Your assignment >> What you should give back is every line from the one containing "Click the Status column header" through the last line of the records below, word for word and without pictures.

*** Opening of Given entries ***

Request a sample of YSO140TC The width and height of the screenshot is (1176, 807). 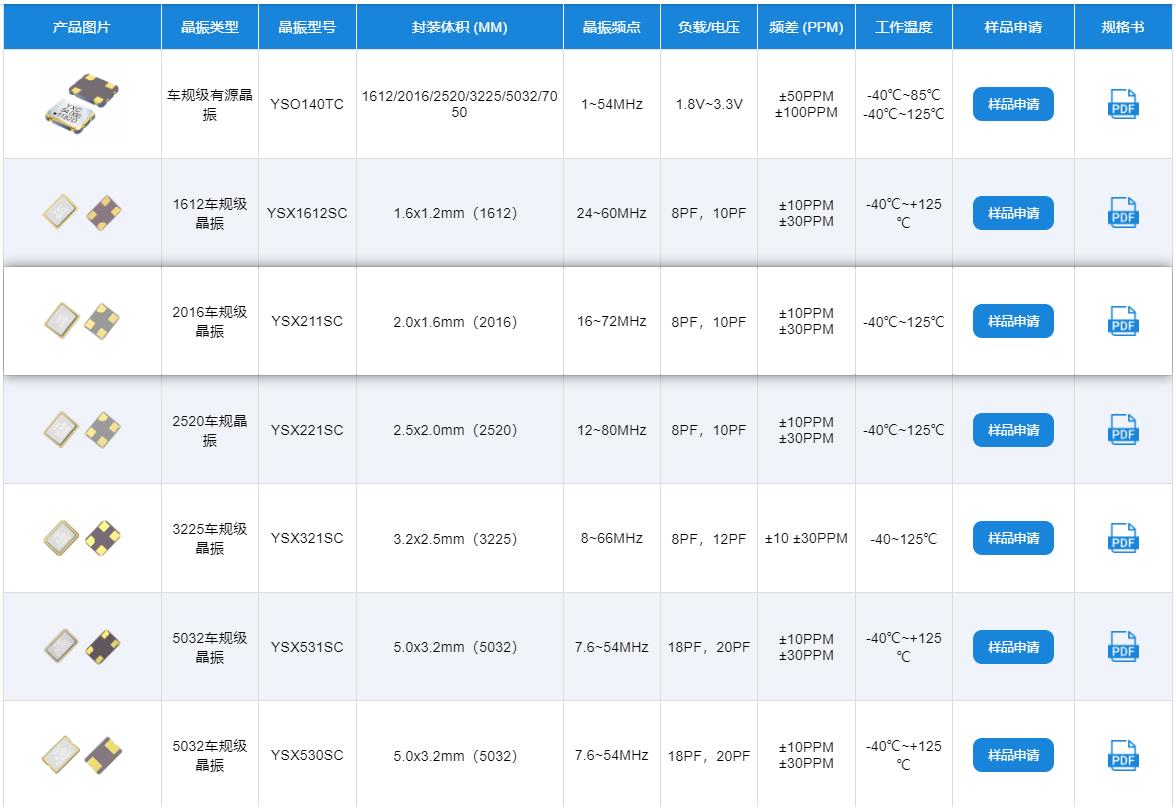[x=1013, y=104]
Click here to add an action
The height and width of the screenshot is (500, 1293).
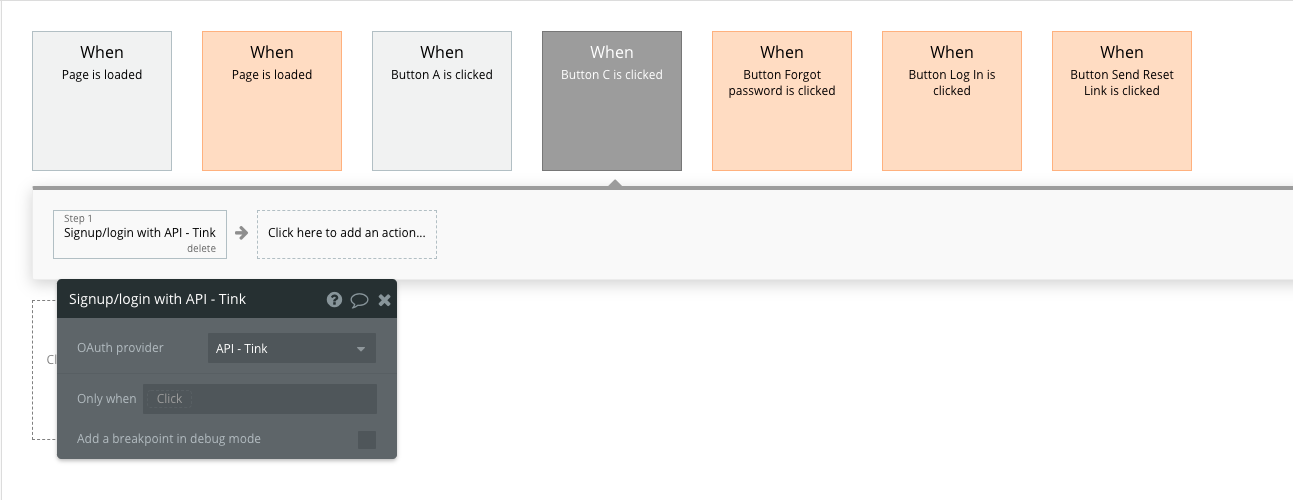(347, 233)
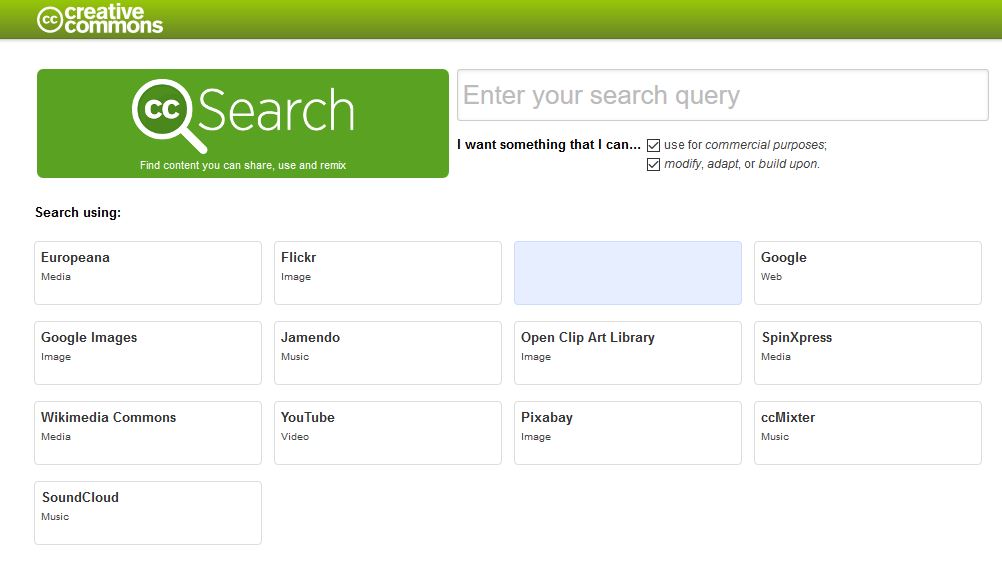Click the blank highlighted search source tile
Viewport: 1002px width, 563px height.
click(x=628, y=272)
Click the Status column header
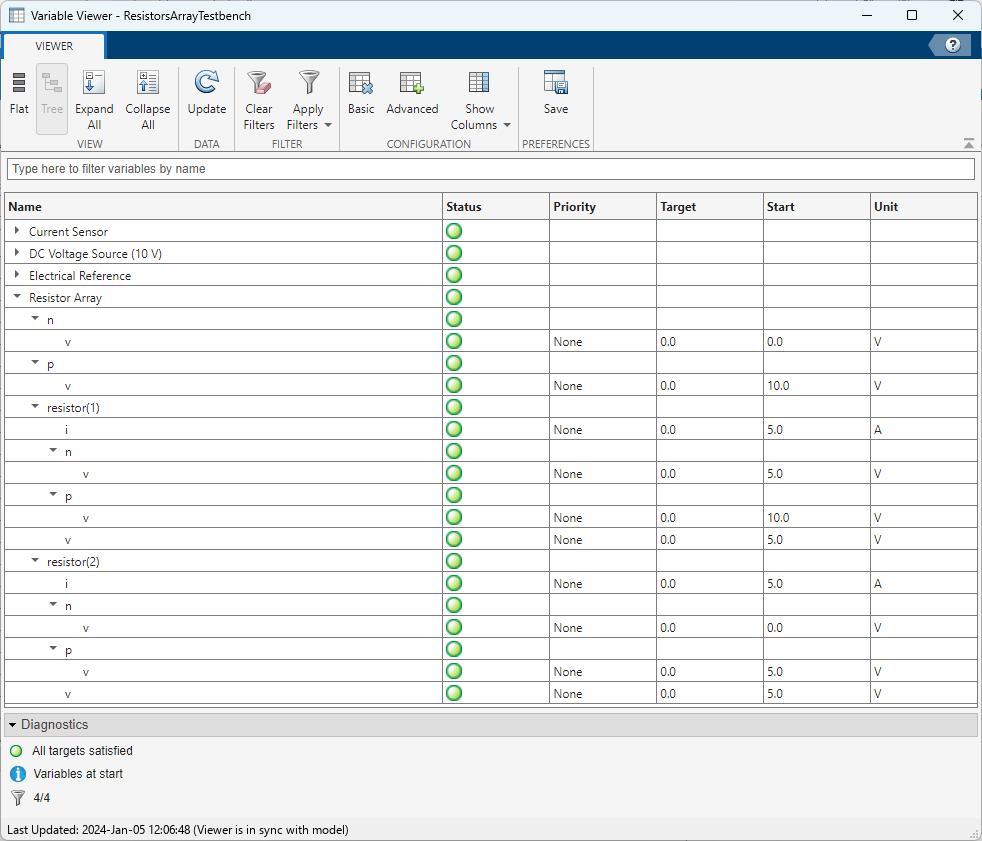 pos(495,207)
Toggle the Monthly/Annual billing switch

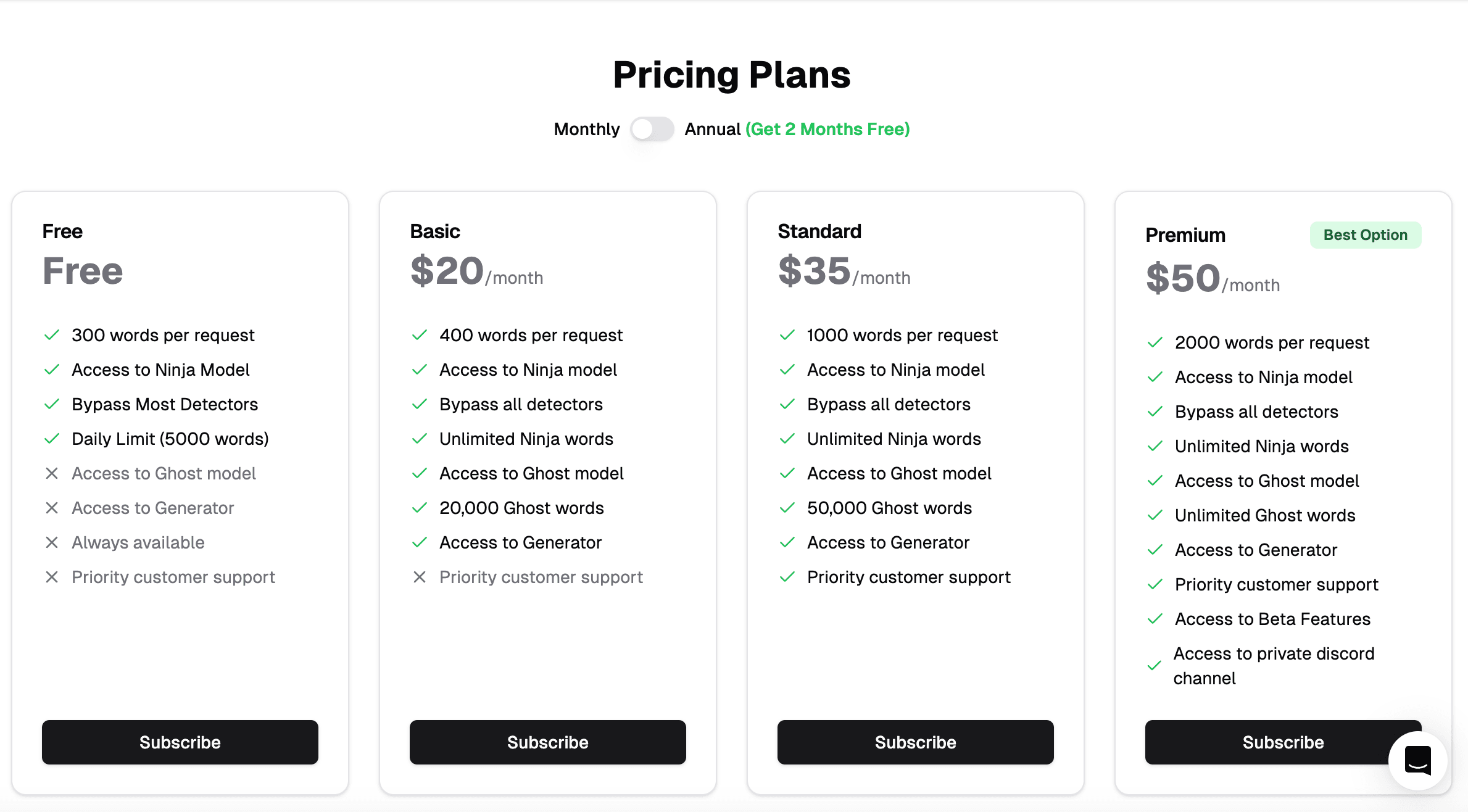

*** Close of Given entries ***

Answer >>
Click the Status column header
 pos(495,207)
Toggle the Monthly/Annual billing switch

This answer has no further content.